The program includes seven core research areas: human adaptation in the Arctic, historical and cultural heritage studies, the study of pollution, the research of  Arctic microorganisms, observation of seabirds and mammals, the study of bioresources and biodiversity, and hydrometeorological monitoring. The expedition will take place from June 24 to July 11 in the White, Barents and Kara seas. The researchers and students will call on Kolguyev Island and Vaygach Island, as well as on other locations in the Novaya Zemlya Archipelago. In all, 63 research and academic institutions submitted 182 applications, and 55 people from 15 organizations in Arkhangelsk, Moscow, Norilsk, Saratov, St. Petersburg and Dubna will sail on the expedition.

The expedition will also be used to explore the ancient Pomor settlements on Novaya Zemlya that were spotted by satellite.

“The satellite images clearly show some small structures on the shore in Bukhta Murmantsa, Ivanov Bay. <...> Most likely, they are fishermen’s huts.
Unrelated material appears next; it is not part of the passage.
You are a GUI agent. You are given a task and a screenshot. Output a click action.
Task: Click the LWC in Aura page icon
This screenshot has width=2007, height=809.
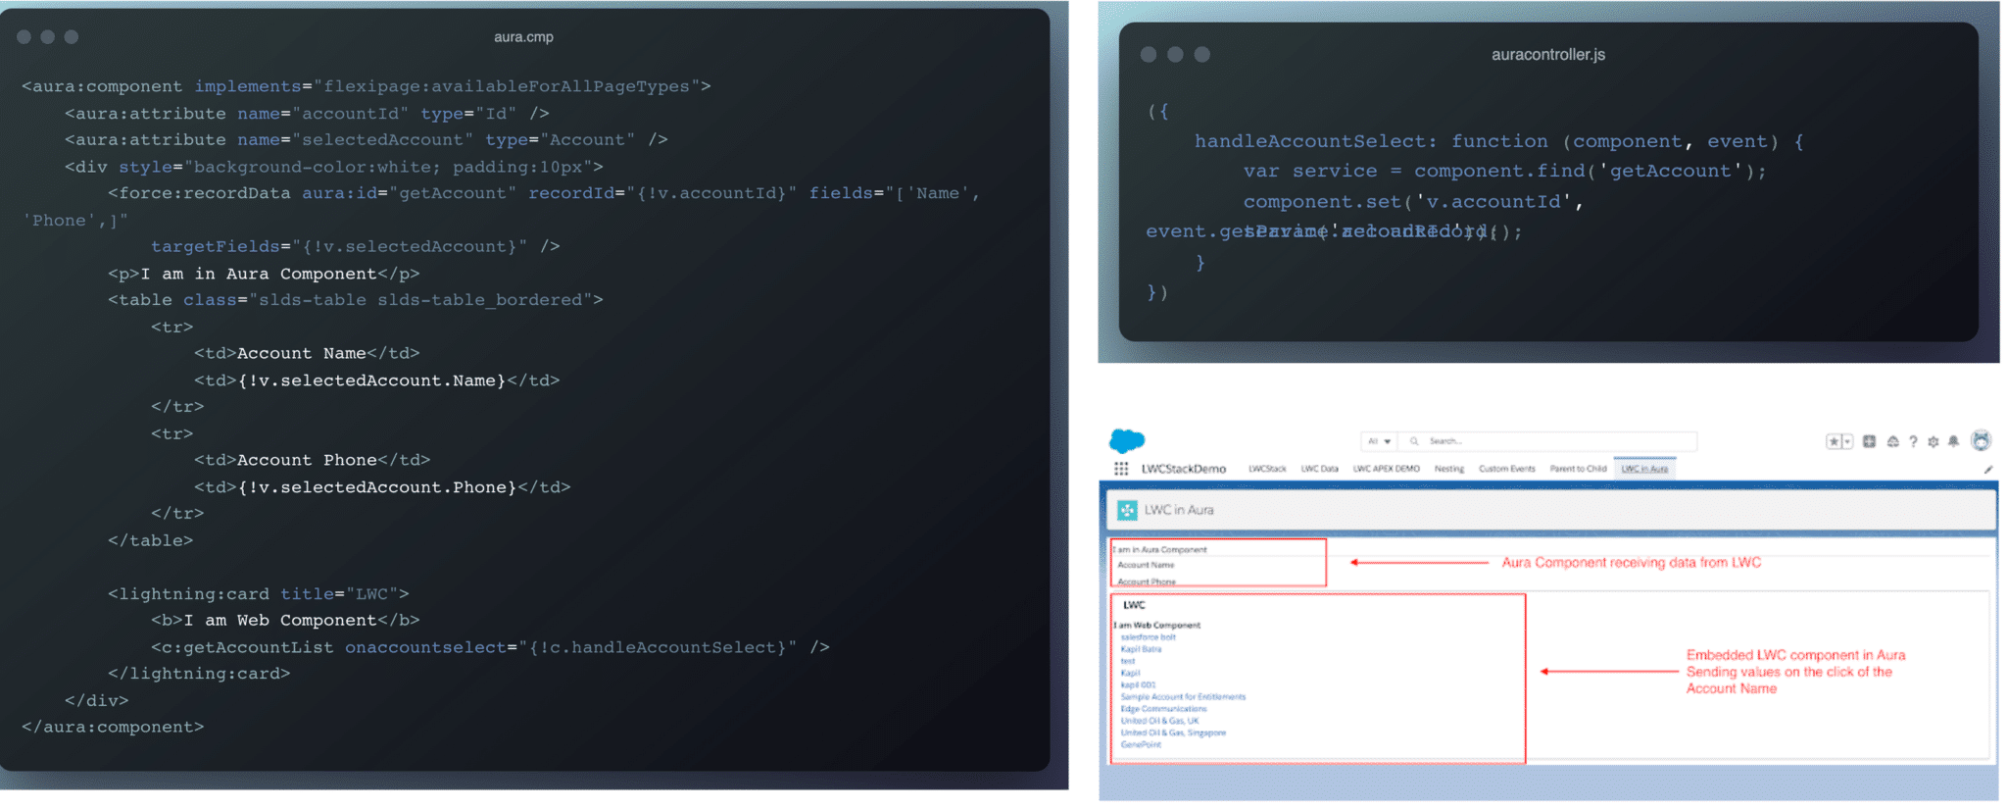[x=1127, y=510]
There is still a walrus rookery in Murmantsa Bay on Gemskerk Island. The Snezhnaya River flows into Ivanov Bay. Chayachye Lake and Gagarye Lake are nearby, which, most likely, had and now have char (trout) populations,” Yevgeny Yermolov, head of the department for the preservation of the historical and cultural heritage of the Russian Arctic National Park says.

Yermolov is hopeful that the expedition will be able to bring the old Pomoran ship, which was discovered in 2016, back from Big East Oransky Island. Successfully moving the old ship will largely depend on the weather.

“We hope we will be able to study and bring the ship back this year. It will grace the national park’s collection in Arkhangelsk, and city residents will be able to enjoy an example of Pomoran shipbuilding skills,” the head of the expedition said.